ECLI:NL:CRVB:2004:AR7018
Centrale Raad van Beroep
- Hoger beroep
- Ch. van Voorst
- Ch. J.G. Olde Kalter
- M.S.E. Wulffraat-van Dijk
- Rechtspraak.nl
Weigering om terug te komen van eerdere besluiten inzake WAO-uitkering en Ziektewet met betrekking tot appellante
In deze zaak gaat het om een hoger beroep van appellante tegen besluiten van het Uitvoeringsinstituut werknemersverzekeringen (Uwv) met betrekking tot haar arbeidsongeschiktheid en de toekenning van een WAO-uitkering. Appellante, geboren in 1971, meldde zich in 2000 ziek na jarenlang als agrarisch medewerkster en schoonmaakster te hebben gewerkt. De verzekeringsarts S.R. Portier concludeerde dat appellante lijdt aan longklachten en myalgie, wat leidde tot een beoordeling van minder dan 15% arbeidsongeschiktheid. Gedaagde weigerde haar een WAO-uitkering toe te kennen, omdat appellante niet als arbeidsongeschikt werd beschouwd. Appellante heeft geen bezwaar gemaakt tegen dit besluit, waardoor het in rechte onaantastbaar werd.
Later verzocht appellante om herziening van het besluit, maar gedaagde concludeerde dat er geen nieuwe feiten of omstandigheden waren die een herziening rechtvaardigden. De bezwaarverzekeringsarts J.H. Logger bevestigde deze conclusie. In een ander besluit werd appellante op basis van een andere beoordeling door een verzekeringsarts volledig arbeidsongeschikt geacht, wat leidde tot een WAO-uitkering. De Raad overweegt dat de eerdere besluiten van gedaagde niet meer van toepassing zijn door deze nieuwe beoordeling.

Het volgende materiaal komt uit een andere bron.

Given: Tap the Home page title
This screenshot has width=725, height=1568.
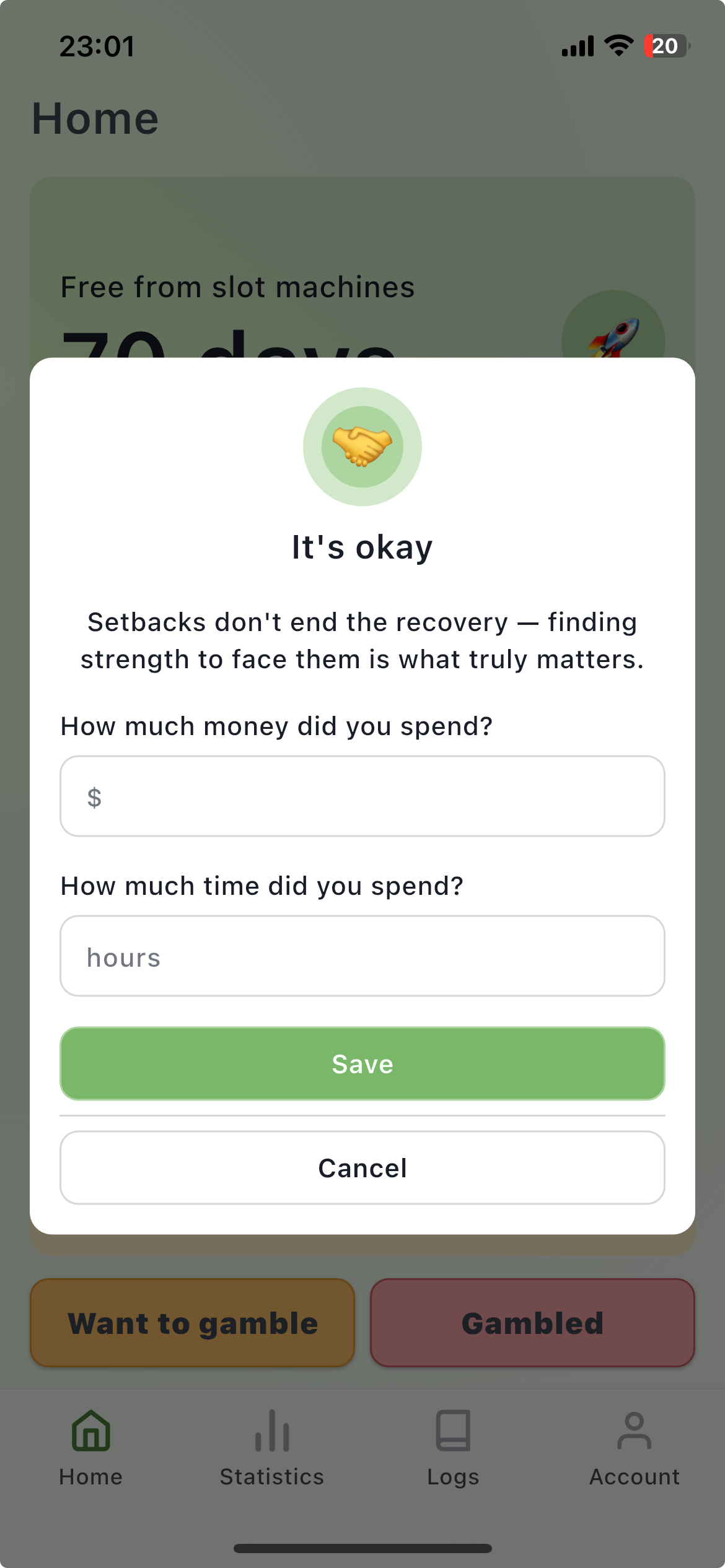Looking at the screenshot, I should [95, 118].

De Raad oordeelt dat gedaagde bevoegd was om de aanvraag van appellante af te wijzen op basis van artikel 4:6 van de Algemene wet bestuursrecht (Awb), omdat er geen nieuw gebleken feiten of veranderde omstandigheden waren. De Raad bevestigt het eerste besluit van gedaagde, maar vernietigt het tweede besluit, omdat de eerdere schatting van arbeidsongeschiktheid niet langer geldig is. Gedaagde wordt opgedragen om een nieuw besluit te nemen op het bezwaar tegen het besluit van 13 september 2001.